ググッても、そもそも技術的な知識がないとピンとこないですよね。
ということで補足的な説明をします。
まず、リニアモーターカーの開発を日本は比較的早く始めました。これはいずれ新幹線がスピードで行き詰ることを見越して「鉄道だけど車輪を使わない」という方針で開発が進められたので、磁気浮上式が採用されたという経緯があります。
これ以外にもホバークラフトを利用したり、飛行機のように翼で浮上したりという方式も研究されています。
リニアモーターカーで現在実用化(営業運転)されているのはドイツのトランスラピッドと愛知高速交通東部丘陵線(HSST方式)だけです。上海のリニアモーターカーもドイツの技術を輸入したトランスラピッド式を利用してます。
じゃあ、なんでトランスラピッドは実用化されて、日本のリニアはまだ先なのかというと、浮上の方式が違うからです。
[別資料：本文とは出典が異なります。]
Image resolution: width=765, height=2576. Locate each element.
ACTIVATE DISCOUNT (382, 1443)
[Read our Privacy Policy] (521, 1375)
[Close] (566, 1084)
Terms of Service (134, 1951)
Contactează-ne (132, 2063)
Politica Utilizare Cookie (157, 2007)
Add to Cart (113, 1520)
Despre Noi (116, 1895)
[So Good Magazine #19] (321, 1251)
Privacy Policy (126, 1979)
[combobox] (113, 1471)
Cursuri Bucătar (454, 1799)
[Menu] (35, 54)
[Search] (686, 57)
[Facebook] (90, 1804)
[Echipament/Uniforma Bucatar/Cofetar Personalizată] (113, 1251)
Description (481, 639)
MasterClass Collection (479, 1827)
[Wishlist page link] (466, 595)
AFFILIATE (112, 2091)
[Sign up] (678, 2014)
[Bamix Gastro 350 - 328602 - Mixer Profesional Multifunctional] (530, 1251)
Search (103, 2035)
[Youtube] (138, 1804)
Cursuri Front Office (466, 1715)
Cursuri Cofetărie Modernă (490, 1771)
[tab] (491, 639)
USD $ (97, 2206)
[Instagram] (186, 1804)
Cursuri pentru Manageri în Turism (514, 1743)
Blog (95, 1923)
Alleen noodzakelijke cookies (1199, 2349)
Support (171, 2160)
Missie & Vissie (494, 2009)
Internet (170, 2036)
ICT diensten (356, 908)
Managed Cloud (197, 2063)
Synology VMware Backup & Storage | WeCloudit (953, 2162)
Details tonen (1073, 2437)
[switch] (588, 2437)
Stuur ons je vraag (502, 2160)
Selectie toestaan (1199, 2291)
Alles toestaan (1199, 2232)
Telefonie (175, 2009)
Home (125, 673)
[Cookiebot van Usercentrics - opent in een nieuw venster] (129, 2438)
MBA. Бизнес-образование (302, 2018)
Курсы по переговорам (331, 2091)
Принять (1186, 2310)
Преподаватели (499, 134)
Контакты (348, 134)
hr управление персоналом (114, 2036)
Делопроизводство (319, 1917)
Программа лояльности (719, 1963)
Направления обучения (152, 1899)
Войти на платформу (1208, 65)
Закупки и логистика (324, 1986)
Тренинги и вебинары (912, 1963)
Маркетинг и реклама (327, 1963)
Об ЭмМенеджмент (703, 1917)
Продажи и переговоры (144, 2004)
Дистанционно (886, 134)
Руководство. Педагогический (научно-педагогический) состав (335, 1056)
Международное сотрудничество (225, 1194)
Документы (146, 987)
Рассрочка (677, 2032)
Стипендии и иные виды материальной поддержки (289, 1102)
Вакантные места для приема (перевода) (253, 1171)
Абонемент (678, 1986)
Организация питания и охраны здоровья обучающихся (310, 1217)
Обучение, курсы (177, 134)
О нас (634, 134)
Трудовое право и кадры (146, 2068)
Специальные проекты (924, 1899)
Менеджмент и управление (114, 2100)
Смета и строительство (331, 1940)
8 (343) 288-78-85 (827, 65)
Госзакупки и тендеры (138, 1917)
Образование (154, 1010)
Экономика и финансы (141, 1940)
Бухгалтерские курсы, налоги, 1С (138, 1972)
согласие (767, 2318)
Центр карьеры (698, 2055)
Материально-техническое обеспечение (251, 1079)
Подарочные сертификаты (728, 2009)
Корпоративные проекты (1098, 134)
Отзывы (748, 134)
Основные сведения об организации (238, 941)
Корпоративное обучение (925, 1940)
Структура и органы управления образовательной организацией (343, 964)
トランスラピッドとHSSTは「磁石の吸引力で車体を引っ張って持ち上げる」方式でJR式は「車体を磁石の反発力で浮かせる」方式です
吸引力で引っ張る方式だと比較的簡単に浮力の制御ができるのですが、浮いている部分の隙間が8mm程度とあまり大きくなりません、東部丘陵線は最高時速が100Km/hですし、上海は地震が起きません。
ですから、上海トランスラピッドは日本と違って安全コストが低くすむので作ることができたともいえます。
それに対してJR式は大体10cmぐらいの浮上が可能になっています。また強力な磁力を得るために超伝導電磁石(その他は常電導電磁石)を利用しています。世界的に見ても超伝導電磁石にこだわって開発しているのはJR式だけなのです。
これらの技術は1980年代には大体完成して、これから建設しようとしている中央リニアの技術的課題はほとんどクリアして実用段階に入っていました。
ではなぜ建設しなかったか?
理由の一番大きなものは、バブルがはじけて予算が出ないという経済的なものだったのですが、それを除いても超伝導電磁石を作るコストが高すぎてなかなか作ることが出来なかったのです。そのコストの元は超伝導にするために材料を冷やす液体ヘリウムが必要だったことです。
これが1980年代によって少しずつ超伝導にする温度が上がって、現在では高価な液体ヘリウムではなく安い液体窒素を利用した超伝導電磁石が作れるようになったのです。
これが最後の決め手、コスト的に採算が合うということになり、また開業から50年近く経つ東海道新幹線の老朽化(と全面メンテナンス)をサポートするために、2027年開業に向けて中央リニアが建設されることに決まったのです。
日本のリニア技術は世界的に見てもかなりすばらしいものだといえます。しかし地震のない国だとコストから見てオーバースペックでもあるのです。
だから上海トランスラピッドは営業運転が出来て、日本はこれから建設するという状態なのです。
お礼
大変詳しい解説をありがとうございました。 ばからしい質問のため、 ほかの方から馬鹿にされてしまいましたが、 この回答でとても勉強になりました。